WORK REQUIRED: Copy out the listing below with "Viewport" replaced by "Display" at every occurrence and no other changes.

RECORDS SUPPLIED:
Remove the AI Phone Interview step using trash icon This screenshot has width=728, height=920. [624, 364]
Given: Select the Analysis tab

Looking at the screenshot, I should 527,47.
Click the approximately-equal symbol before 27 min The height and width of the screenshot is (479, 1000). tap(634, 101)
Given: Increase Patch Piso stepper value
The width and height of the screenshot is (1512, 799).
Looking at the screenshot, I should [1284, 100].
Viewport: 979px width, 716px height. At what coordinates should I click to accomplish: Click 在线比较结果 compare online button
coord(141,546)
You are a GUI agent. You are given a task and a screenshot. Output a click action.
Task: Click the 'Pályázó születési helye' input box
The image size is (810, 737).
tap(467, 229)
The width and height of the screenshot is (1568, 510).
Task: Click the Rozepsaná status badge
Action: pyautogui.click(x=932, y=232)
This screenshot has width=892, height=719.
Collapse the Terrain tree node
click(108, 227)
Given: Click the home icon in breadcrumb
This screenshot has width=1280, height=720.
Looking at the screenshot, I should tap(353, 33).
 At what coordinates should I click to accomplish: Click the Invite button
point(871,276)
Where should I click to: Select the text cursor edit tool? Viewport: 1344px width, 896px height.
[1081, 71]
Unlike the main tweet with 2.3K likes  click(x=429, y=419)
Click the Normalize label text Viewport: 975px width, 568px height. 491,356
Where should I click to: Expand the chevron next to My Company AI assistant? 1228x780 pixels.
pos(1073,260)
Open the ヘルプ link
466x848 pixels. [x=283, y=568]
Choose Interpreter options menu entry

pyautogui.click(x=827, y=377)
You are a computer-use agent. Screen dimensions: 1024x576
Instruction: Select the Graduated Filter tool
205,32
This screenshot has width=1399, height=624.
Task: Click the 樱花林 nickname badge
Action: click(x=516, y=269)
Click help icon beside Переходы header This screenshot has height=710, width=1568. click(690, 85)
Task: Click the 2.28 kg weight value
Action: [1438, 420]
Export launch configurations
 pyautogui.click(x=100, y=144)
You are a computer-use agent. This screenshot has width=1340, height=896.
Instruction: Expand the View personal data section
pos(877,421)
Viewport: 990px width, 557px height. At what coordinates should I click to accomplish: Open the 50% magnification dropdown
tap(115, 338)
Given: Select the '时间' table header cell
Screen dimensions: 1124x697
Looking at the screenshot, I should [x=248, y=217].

TASK OUTPUT:
Remove the AI Phone Interview step using trash icon This screenshot has width=728, height=920. [624, 364]
Given: Select the Analysis tab

Looking at the screenshot, I should 527,47.
Click the approximately-equal symbol before 27 min The height and width of the screenshot is (479, 1000). tap(634, 101)
Given: Increase Patch Piso stepper value
The width and height of the screenshot is (1512, 799).
Looking at the screenshot, I should [1284, 100].
Display: 979px width, 716px height. At what coordinates should I click to accomplish: Click 在线比较结果 compare online button
coord(141,546)
You are a GUI agent. You are given a task and a screenshot. Output a click action.
Task: Click the 'Pályázó születési helye' input box
The image size is (810, 737).
tap(467, 229)
The width and height of the screenshot is (1568, 510).
Task: Click the Rozepsaná status badge
Action: pyautogui.click(x=932, y=232)
This screenshot has width=892, height=719.
Collapse the Terrain tree node
click(108, 227)
Given: Click the home icon in breadcrumb
This screenshot has width=1280, height=720.
Looking at the screenshot, I should tap(353, 33).
 At what coordinates should I click to accomplish: Click the Invite button
point(871,276)
Where should I click to: Select the text cursor edit tool? Display: 1344px width, 896px height.
[1081, 71]
Unlike the main tweet with 2.3K likes  click(x=429, y=419)
Click the Normalize label text Display: 975px width, 568px height. 491,356
Where should I click to: Expand the chevron next to My Company AI assistant? 1228x780 pixels.
pos(1073,260)
Open the ヘルプ link
466x848 pixels. [x=283, y=568]
Choose Interpreter options menu entry

pyautogui.click(x=827, y=377)
You are a computer-use agent. Screen dimensions: 1024x576
Instruction: Select the Graduated Filter tool
205,32
This screenshot has width=1399, height=624.
Task: Click the 樱花林 nickname badge
Action: click(x=516, y=269)
Click help icon beside Переходы header This screenshot has height=710, width=1568. click(690, 85)
Task: Click the 2.28 kg weight value
Action: [1438, 420]
Export launch configurations
 pyautogui.click(x=100, y=144)
You are a computer-use agent. This screenshot has width=1340, height=896.
Instruction: Expand the View personal data section
pos(877,421)
Display: 990px width, 557px height. At what coordinates should I click to accomplish: Open the 50% magnification dropdown
tap(115, 338)
Given: Select the '时间' table header cell
Screen dimensions: 1124x697
Looking at the screenshot, I should [x=248, y=217].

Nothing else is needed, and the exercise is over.